EXERCISE »
Pull every line holding the word "Select" from the data below and copy it.

[RECORDS SUPPLIED — start]

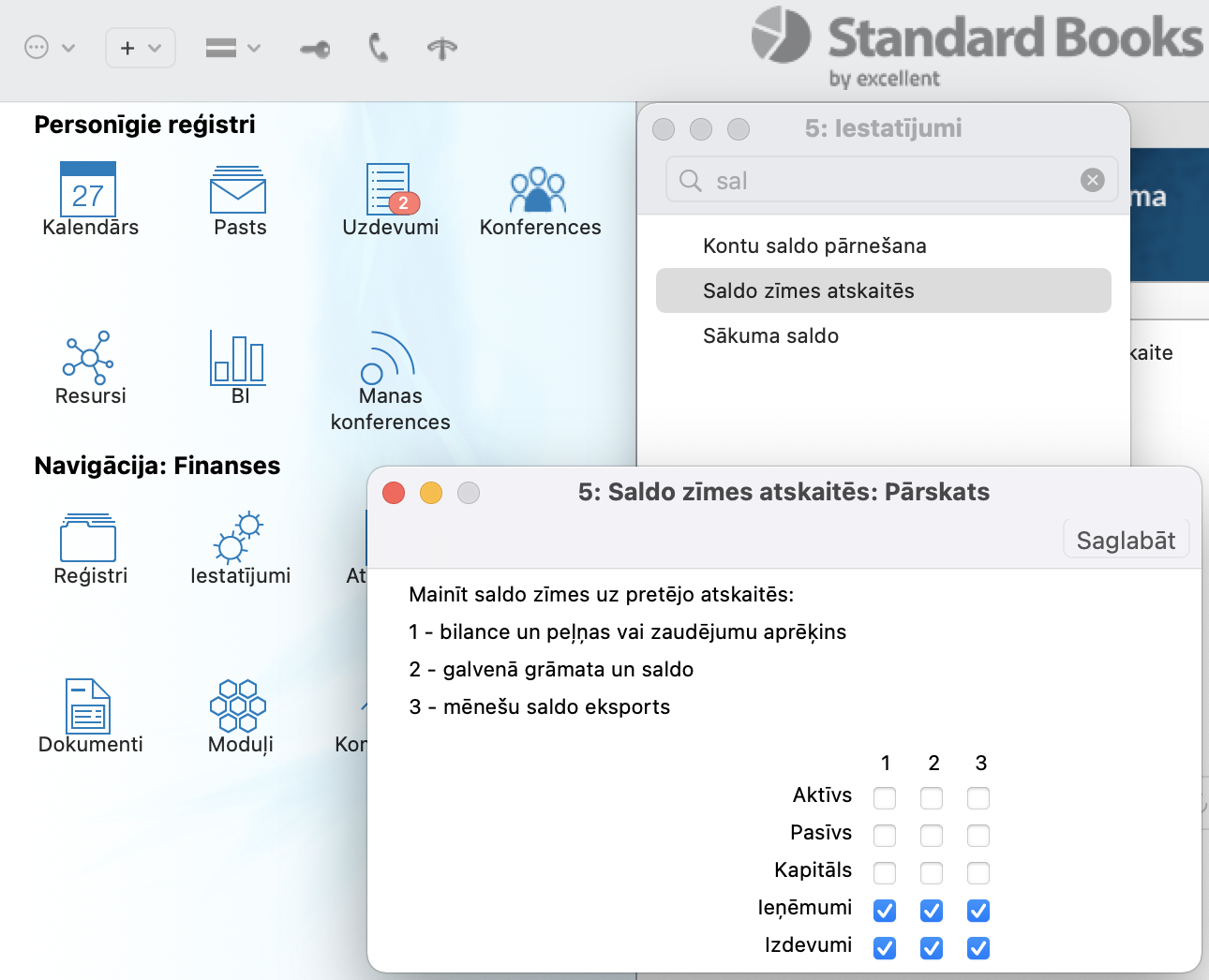Open Uzdevumi tasks icon
This screenshot has height=980, width=1209.
(x=389, y=190)
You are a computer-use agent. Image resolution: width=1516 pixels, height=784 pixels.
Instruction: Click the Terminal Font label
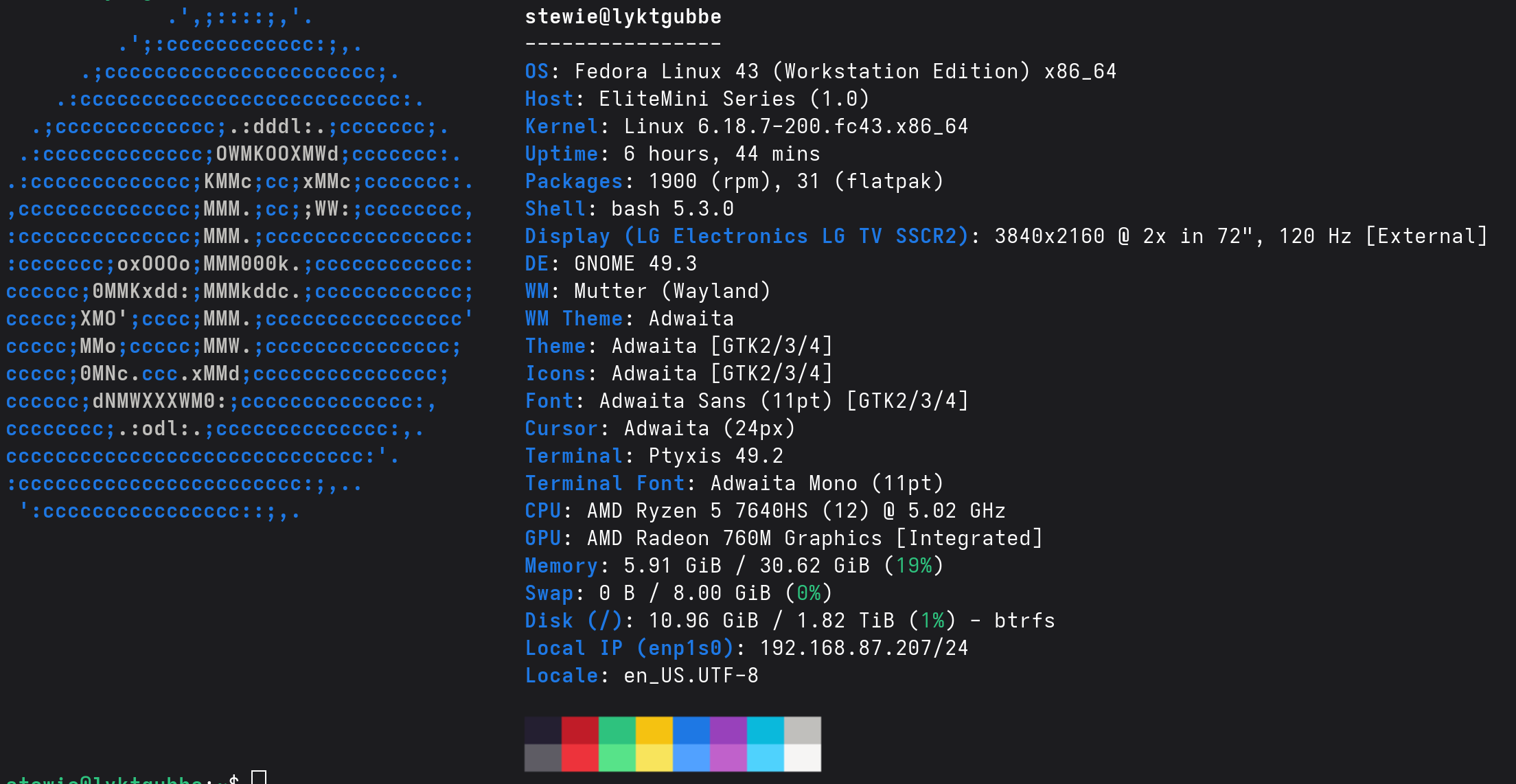click(x=605, y=483)
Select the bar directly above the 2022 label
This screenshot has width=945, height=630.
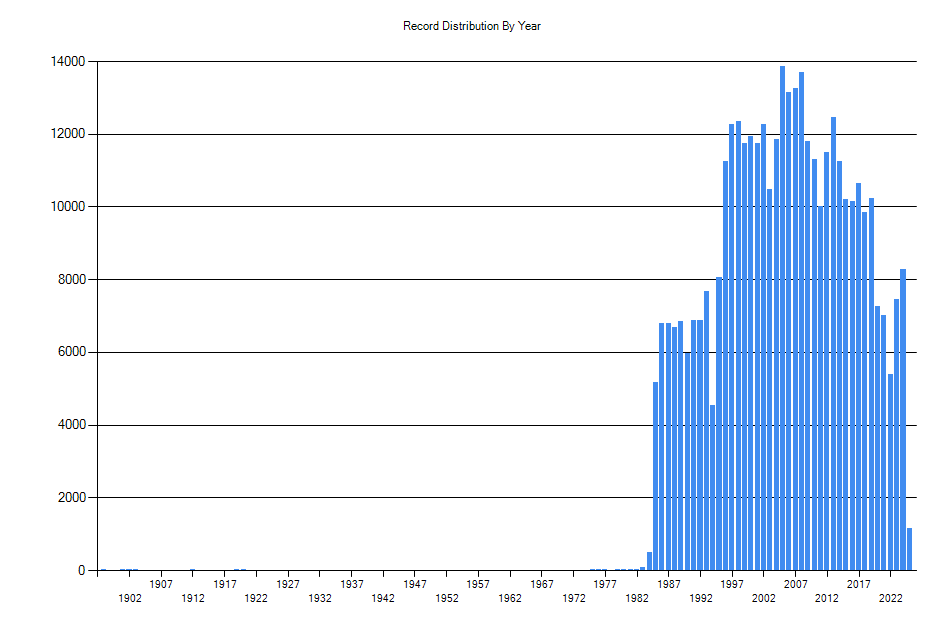point(890,472)
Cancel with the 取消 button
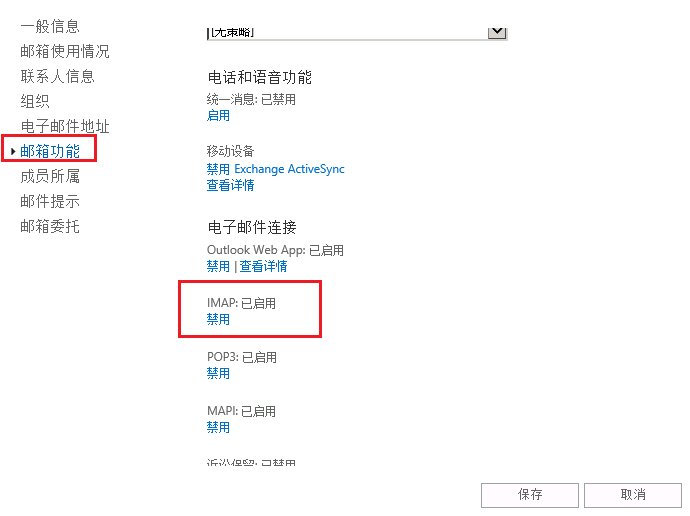 633,495
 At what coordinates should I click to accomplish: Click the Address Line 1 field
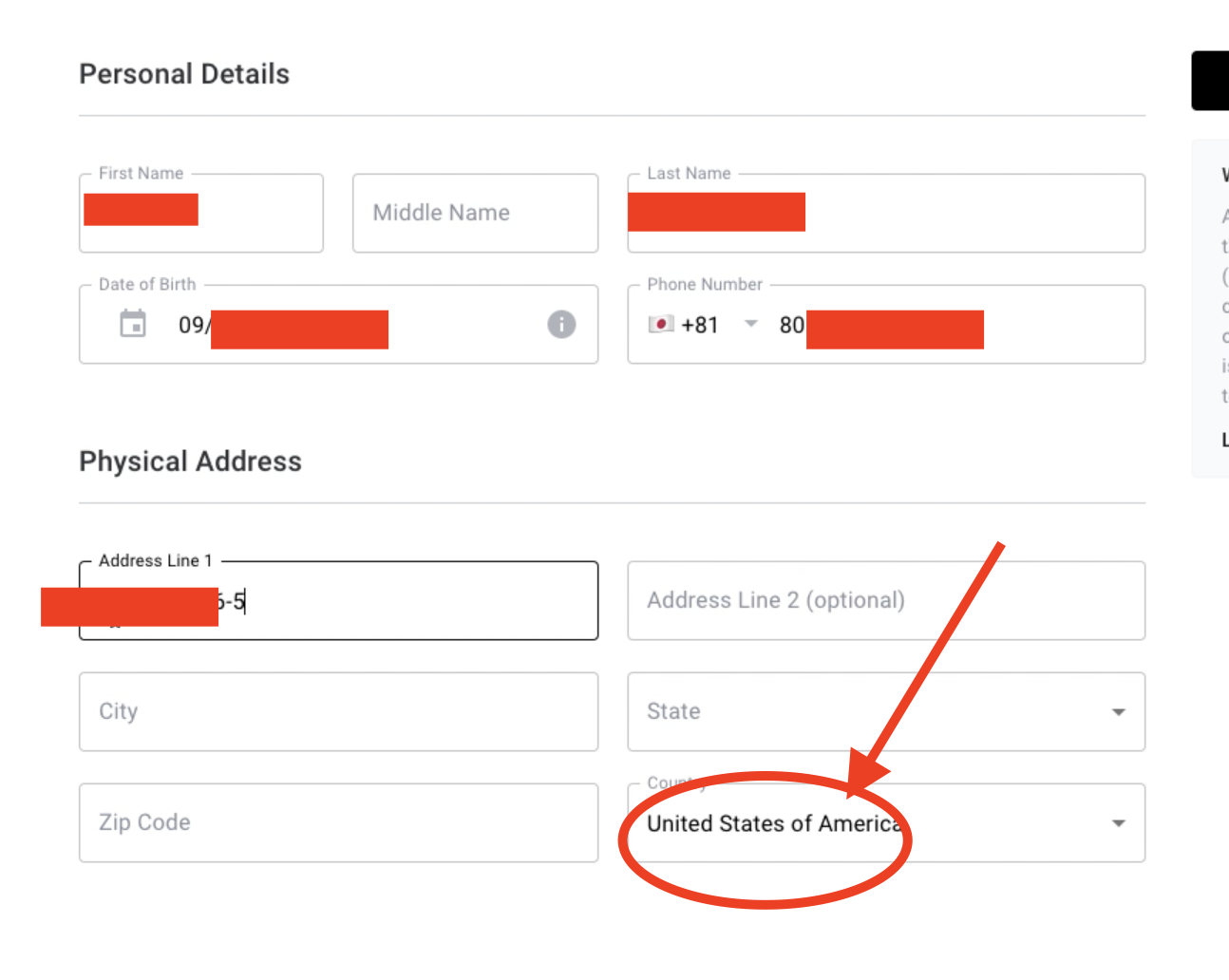point(418,601)
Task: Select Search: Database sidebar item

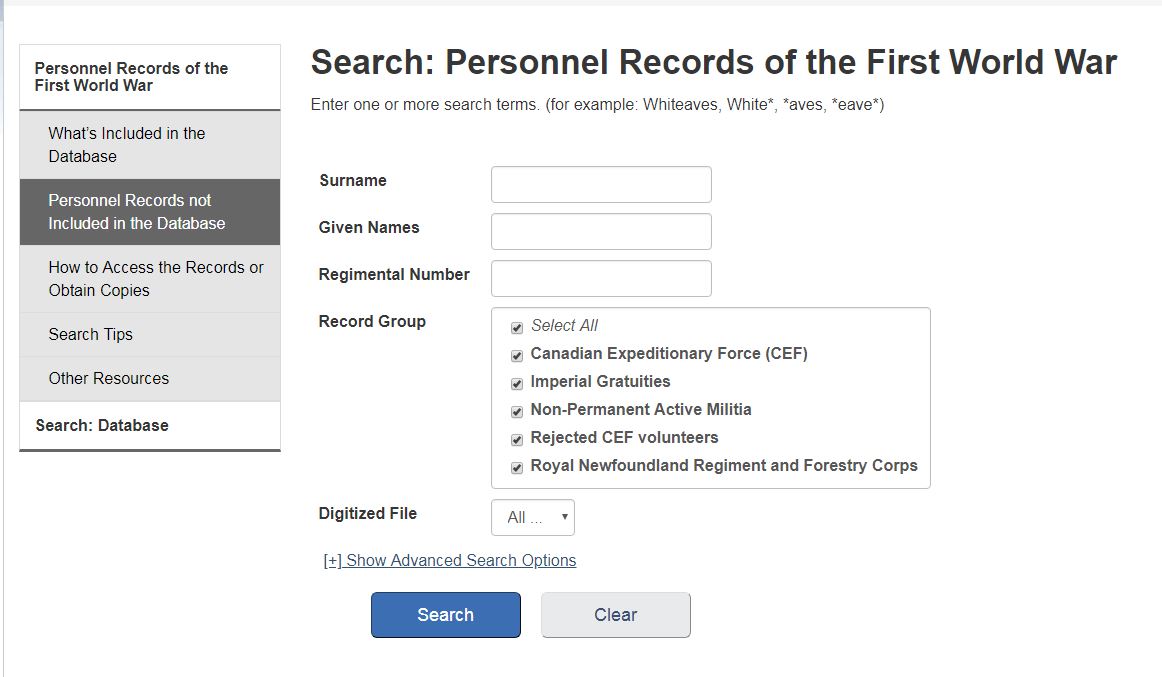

[RECORDS SUPPLIED — finish]

RESPONSE AREA »
Select the bar directly above the 2022 label
Task: Select Search: Database sidebar item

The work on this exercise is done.